Kornblau was accompanying Kerry on the hustings in Florida, where the Massachusetts senator was ostensibly campaigning for this week’s primary in the state, but looking ahead to November voting.

Few have forgotten the pivotal role Florida and its Jewish community – – particularly in Palm Beach County — played in the election debacle of 2000. Shoring up the state is seen as a key to winning the White House.

Kerry said he was setting up a legal team to review every contested vote this November, a reminder of the bitterly contested 2000 Florida vote count. Many Democrats, including many Jews, believe the Republicans stole the 2000 election.

The potentially pivotal Jewish role in Florida is not lost on the Republican campaign.

Republican activists say their emphasis in courting the Jewish community has changed. Instead of focusing on raising money in the community while leaving most of the votes to the Democrats, Republican Jewish leaders now believe Bush’s Middle East policies could win Jewish votes.

Coleman’s conference call was the third Bush campaign media call in nine days to discuss the fence issue. Marc Racicot, chairman of the Bush/Cheney campaign, talked to Jewish journalists after meeting with Republican Jews in Florida Feb. 29, and two Florida GOP lawmakers — Reps. Lincoln Diaz-Balart and Mark Foley – – spoke out on Kerry’s Middle East record March 3.

Racicot said he believes Bush can get 30 percent to 35 percent of the American Jewish vote in 2004, compared to the 22 percent he won in 2000.

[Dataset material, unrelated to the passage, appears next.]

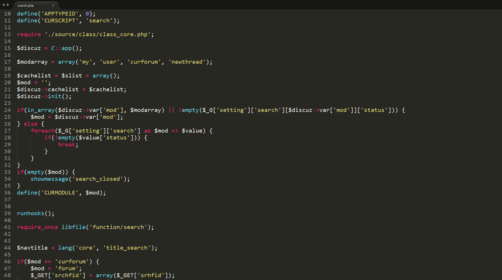Place cursor on the 'require_once' keyword
502x280 pixels.
[37, 227]
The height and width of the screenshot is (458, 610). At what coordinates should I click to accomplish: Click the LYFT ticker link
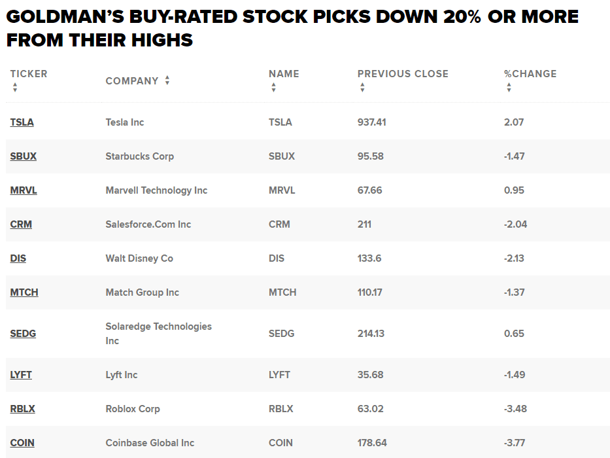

The Florida contest is seen as so close that a chance to pick up any Jewish support is considered crucial.

“We understand they have been inclined to support Democrats, but we feel the president’s policies and his values in regards to the Middle East lead to the possibility to be much more successful in the Jewish community — not just in Florida, but around the country,” Racicot said.

When asked whether he saw Kerry as weak on Israel, Racicot tried to paint the Democratic candidate as lacking leadership on foreign policy issues.

“He hasn’t been strong on the defense functions of this country,” Racicot said. “He certainly has not addressed the issues with the bright-line devotion and clarity that the president has.”